▸ Work to complete:
From the entries below, copy out all lines holding "agent".

▸ Task data:
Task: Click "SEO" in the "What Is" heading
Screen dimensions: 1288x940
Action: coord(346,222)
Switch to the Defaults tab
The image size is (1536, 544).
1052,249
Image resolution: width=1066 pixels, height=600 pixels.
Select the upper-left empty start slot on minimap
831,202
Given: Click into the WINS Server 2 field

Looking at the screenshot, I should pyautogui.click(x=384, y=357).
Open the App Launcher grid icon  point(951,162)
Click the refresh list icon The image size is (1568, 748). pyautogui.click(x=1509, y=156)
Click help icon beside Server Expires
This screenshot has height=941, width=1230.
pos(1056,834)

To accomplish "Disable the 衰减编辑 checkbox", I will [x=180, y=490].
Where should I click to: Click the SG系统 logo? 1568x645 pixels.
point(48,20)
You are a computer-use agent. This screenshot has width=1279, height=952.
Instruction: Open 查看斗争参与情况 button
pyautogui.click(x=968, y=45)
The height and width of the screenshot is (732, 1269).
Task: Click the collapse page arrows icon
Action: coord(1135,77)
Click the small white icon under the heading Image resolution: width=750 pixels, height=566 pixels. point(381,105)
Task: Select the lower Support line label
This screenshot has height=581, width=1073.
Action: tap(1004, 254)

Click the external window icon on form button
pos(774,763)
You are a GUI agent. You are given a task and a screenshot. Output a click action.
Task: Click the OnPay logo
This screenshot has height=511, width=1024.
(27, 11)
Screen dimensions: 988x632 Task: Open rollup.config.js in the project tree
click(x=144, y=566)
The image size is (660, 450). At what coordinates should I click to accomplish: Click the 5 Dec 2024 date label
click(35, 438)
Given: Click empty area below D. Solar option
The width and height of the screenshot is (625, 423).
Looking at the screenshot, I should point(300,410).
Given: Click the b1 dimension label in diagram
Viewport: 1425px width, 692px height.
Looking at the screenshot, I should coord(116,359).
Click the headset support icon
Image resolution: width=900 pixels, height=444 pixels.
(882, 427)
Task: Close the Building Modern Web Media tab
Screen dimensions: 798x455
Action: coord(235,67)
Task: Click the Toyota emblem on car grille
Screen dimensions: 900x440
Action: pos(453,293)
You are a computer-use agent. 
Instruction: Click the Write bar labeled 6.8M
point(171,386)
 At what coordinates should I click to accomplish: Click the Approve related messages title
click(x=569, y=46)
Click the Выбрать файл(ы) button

▸ Answer section:
You are a computer-use agent. This screenshot has width=1279, height=952.
You are a GUI agent. You are given a task and a screenshot. Output a click action.
You are a computer-use agent. 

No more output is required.